**Extract provided**
┌──

This will help us to understand in much greater detail the experiences of this group compared to other pupils from disadvantaged backgrounds, as well as better-off pupils of similar ability, in order to understand the different barriers faced. The findings will help to inform the Trust’s programmes and policy advocacy work.
To ensure the study recruits a sample that is representative of young people across England, families will be randomly contacted by mail. If your family receive a letter because your teenager is in Year 11 in the academic year 2020-21, we strongly encourage you to take part so your voice is heard as part of this research.
For state schools: The input of teachers is hugely important to the research, so if your school is selected and receives contact from our fieldwork partner Kantar Public, we would appreciate if you, or a relevant colleague with some knowledge of your school’s 2020/21 cohort of Year 11s could participate.
For independent schools: Because of data availability, Kantar Public will be contacting independent schools directly to participate. Involvement of the independent sector is vital for the study in representing the full range of experiences during the pandemic. Your school’s participation and help with the research will be invaluable in learning lessons from the past year.

└──

**Prompt A**
Please reproduce part of the research notice, beginning at the words "To ensure the" and stopping after the words "11s could participate.".
**Prompt B**
According to the research notice, which organization is the fieldwork partner that may contact state schools?
**Prompt C**
In one to three sentences, explain why the research notice says families will be randomly contacted by mail.

**Entries shown**
┌──

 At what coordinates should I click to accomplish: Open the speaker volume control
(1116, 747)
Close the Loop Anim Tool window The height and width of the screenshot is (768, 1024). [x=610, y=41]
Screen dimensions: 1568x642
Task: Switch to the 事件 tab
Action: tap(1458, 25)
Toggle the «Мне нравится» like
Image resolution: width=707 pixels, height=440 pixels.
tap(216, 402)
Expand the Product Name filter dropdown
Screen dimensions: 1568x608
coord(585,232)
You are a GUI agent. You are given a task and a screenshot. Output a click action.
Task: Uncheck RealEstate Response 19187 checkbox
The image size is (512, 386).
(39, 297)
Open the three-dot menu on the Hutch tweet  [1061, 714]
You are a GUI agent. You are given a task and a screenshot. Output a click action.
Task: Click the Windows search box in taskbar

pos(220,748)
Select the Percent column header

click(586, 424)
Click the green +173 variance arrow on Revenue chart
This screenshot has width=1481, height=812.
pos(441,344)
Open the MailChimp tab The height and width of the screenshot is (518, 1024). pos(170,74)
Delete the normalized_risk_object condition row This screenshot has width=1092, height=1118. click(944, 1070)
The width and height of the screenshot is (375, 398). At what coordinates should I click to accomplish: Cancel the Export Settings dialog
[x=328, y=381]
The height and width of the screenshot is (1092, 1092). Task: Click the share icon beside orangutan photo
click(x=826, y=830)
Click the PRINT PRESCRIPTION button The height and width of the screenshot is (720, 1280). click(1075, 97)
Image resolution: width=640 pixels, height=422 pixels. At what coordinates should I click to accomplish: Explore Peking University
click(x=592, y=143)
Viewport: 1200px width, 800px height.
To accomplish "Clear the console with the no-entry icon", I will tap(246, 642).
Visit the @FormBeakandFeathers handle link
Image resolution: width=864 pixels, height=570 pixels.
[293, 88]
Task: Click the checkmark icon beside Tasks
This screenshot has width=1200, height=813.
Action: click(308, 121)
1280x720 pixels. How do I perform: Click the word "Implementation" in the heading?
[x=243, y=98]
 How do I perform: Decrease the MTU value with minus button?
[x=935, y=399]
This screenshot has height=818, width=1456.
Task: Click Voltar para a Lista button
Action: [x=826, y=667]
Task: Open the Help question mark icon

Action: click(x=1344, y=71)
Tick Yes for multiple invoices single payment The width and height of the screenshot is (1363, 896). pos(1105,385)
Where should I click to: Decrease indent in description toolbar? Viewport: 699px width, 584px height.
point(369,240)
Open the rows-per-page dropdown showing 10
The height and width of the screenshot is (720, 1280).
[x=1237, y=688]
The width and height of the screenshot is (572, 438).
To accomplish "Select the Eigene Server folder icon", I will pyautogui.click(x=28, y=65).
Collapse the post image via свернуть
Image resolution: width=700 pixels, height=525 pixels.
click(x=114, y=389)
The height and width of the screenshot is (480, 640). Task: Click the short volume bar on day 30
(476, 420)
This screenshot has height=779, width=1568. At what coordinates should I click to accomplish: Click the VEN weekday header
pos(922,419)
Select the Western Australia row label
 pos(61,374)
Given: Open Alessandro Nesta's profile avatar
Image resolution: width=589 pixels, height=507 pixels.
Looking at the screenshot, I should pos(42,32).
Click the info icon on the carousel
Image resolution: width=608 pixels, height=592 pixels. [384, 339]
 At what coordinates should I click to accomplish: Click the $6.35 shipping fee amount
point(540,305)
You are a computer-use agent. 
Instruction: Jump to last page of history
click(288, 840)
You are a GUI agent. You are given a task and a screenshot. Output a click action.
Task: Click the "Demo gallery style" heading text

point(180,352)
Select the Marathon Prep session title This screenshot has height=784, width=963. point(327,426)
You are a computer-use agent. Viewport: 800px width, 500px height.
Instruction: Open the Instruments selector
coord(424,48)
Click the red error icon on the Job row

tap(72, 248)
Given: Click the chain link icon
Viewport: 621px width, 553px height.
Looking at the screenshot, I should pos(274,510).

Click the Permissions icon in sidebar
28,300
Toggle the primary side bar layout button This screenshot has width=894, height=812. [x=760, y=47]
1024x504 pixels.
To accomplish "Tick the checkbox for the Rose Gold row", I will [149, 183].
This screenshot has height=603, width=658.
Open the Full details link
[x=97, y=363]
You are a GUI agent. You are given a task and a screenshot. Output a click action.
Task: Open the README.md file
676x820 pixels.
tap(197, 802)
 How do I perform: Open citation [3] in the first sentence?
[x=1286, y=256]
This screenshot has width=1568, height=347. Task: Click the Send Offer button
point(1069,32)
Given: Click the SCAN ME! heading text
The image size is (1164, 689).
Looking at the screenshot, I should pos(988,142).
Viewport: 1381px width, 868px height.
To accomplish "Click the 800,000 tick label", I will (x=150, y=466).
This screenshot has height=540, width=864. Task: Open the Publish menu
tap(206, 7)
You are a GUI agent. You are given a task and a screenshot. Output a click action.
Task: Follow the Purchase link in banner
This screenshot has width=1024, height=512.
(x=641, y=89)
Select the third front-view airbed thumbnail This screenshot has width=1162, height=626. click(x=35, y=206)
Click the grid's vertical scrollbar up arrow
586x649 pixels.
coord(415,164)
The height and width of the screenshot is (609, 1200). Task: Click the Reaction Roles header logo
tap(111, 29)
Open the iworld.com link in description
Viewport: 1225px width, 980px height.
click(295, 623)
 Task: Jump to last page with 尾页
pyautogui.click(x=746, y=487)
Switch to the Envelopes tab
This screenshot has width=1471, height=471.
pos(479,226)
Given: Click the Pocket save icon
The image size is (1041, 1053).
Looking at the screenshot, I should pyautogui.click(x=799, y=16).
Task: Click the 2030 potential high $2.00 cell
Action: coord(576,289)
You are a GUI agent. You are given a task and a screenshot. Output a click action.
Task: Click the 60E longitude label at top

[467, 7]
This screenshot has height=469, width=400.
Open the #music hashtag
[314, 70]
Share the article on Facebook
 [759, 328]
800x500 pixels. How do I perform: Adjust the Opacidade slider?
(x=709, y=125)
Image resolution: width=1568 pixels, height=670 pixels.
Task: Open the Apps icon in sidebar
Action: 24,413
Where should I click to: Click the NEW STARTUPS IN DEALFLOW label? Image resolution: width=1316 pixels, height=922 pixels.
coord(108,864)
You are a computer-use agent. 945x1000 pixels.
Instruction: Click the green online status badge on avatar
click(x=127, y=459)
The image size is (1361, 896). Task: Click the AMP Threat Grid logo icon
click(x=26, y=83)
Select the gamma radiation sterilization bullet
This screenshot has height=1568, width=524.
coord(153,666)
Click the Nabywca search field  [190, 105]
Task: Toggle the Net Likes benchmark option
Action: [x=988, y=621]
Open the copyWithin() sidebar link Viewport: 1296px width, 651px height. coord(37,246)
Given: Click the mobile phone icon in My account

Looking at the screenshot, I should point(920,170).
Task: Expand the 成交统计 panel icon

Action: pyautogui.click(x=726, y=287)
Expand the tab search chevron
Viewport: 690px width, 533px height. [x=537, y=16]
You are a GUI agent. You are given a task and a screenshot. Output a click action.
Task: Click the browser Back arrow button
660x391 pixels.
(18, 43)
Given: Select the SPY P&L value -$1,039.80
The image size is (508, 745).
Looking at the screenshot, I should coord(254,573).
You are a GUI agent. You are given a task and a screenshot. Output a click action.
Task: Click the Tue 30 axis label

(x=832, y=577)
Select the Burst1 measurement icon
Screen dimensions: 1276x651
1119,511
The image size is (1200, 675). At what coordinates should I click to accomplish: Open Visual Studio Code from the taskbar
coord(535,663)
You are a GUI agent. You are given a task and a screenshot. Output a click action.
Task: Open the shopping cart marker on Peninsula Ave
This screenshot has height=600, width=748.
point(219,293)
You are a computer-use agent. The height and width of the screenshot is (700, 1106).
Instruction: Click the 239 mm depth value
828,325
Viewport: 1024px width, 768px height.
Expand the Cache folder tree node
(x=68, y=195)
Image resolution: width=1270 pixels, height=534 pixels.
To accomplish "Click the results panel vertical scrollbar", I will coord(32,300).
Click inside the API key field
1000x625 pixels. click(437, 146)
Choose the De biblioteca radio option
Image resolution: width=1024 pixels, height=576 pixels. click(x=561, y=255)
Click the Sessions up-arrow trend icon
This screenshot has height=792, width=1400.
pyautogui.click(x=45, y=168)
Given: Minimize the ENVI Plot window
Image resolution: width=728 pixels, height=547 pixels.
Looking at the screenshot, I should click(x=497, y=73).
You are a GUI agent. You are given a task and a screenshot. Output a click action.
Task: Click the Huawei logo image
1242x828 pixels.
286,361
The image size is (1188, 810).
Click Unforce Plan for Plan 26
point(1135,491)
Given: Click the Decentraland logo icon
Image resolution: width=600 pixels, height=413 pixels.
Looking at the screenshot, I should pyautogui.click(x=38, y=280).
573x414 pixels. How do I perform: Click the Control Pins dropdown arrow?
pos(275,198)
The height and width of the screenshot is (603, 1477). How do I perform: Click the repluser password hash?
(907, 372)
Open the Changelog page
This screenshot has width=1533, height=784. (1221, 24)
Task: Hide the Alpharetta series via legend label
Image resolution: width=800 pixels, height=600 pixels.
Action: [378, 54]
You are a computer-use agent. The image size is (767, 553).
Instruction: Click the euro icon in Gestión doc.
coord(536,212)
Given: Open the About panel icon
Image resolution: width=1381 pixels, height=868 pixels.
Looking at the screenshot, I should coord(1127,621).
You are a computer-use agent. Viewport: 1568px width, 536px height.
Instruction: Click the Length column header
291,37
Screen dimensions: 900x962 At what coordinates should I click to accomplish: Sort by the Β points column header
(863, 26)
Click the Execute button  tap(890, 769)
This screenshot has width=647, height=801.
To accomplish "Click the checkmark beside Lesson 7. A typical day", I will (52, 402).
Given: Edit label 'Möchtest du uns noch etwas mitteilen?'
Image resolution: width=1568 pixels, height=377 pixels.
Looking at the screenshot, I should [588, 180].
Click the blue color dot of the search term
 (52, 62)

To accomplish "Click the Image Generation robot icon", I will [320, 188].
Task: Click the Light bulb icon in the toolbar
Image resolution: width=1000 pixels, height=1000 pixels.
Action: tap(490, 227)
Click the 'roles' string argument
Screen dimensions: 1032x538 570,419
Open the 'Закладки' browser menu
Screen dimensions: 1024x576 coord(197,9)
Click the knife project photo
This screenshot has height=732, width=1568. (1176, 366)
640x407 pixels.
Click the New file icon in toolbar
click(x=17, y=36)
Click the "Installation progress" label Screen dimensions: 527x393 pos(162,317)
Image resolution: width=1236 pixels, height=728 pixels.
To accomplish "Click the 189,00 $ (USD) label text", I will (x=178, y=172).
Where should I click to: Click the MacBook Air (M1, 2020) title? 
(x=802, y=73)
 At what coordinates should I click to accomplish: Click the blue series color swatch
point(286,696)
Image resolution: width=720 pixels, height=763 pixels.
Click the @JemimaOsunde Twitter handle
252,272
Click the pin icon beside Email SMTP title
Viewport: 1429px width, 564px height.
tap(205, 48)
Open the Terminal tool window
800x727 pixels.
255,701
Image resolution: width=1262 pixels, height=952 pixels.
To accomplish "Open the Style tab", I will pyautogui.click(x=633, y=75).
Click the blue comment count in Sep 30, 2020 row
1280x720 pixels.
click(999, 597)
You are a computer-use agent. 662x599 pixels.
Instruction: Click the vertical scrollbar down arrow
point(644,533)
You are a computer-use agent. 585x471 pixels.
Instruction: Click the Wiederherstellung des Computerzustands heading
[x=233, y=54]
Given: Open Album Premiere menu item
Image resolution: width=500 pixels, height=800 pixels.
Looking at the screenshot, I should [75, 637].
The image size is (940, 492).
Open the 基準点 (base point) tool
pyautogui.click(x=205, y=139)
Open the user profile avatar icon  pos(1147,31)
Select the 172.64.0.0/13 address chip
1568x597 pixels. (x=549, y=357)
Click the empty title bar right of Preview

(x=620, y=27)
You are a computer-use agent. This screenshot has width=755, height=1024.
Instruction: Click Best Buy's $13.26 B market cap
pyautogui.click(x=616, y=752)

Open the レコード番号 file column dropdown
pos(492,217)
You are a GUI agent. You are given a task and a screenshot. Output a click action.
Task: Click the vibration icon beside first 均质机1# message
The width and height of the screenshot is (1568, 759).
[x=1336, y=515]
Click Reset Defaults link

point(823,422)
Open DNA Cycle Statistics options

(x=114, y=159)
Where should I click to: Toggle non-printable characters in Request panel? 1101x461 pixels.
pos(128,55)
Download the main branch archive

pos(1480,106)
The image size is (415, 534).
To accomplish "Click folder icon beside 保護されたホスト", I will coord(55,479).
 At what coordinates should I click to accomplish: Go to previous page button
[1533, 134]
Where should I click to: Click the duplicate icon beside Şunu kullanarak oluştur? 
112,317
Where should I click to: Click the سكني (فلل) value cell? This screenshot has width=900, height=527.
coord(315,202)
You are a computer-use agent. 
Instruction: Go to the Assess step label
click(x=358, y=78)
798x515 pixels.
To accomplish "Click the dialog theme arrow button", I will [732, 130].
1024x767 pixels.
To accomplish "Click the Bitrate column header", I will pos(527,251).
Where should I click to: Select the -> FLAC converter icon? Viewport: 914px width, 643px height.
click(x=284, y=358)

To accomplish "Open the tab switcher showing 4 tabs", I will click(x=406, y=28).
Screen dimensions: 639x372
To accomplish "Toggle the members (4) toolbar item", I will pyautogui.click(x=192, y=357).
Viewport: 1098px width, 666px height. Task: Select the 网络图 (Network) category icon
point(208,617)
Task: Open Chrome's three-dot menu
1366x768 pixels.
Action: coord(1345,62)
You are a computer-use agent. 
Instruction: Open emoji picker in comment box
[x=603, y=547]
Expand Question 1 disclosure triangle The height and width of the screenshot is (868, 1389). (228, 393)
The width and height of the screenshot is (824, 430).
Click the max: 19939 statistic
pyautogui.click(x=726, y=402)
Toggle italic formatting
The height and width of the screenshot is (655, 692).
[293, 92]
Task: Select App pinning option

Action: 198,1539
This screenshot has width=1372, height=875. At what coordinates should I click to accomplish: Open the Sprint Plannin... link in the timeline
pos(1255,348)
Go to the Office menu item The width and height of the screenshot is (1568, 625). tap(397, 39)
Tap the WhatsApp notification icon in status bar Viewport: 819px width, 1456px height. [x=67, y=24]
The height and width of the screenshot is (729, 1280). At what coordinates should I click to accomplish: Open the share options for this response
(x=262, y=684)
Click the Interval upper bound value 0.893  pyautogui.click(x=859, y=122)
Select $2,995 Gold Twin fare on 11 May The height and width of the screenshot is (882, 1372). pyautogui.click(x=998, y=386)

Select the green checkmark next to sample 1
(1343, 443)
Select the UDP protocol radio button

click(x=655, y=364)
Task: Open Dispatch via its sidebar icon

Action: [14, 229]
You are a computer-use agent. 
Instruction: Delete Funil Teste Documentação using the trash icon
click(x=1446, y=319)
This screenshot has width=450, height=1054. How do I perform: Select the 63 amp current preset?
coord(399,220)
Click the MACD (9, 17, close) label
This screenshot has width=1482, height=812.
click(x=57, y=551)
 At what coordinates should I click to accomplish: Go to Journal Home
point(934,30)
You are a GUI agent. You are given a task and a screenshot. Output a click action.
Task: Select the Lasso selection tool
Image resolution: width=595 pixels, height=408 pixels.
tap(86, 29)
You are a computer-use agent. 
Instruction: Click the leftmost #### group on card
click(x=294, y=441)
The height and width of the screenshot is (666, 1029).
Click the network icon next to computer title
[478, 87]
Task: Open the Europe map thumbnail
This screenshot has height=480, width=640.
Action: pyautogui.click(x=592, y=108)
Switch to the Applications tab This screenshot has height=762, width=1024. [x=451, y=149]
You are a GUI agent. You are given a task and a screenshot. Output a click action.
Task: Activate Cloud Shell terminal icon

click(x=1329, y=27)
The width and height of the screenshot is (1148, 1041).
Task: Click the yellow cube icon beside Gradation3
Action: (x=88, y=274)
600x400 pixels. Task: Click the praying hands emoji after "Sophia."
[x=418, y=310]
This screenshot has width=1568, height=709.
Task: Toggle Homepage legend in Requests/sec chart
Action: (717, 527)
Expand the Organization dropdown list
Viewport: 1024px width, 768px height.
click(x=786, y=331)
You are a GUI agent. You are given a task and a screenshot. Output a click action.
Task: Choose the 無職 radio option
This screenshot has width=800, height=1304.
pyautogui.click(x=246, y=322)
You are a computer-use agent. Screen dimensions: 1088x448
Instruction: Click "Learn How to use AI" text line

└──

**Your response A**
To ensure the study recruits a sample that is representative of young people across England, families will be randomly contacted by mail. If your family receive a letter because your teenager is in Year 11 in the academic year 2020-21, we strongly encourage you to take part so your voice is heard as part of this research.
For state schools: The input of teachers is hugely important to the research, so if your school is selected and receives contact from our fieldwork partner Kantar Public, we would appreciate if you, or a relevant colleague with some knowledge of your school’s 2020/21 cohort of Year 11s could participate.

**Your response B**
Kantar Public.

**Your response C**
Families will be randomly contacted by mail to ensure the study recruits a sample that is representative of young people across England.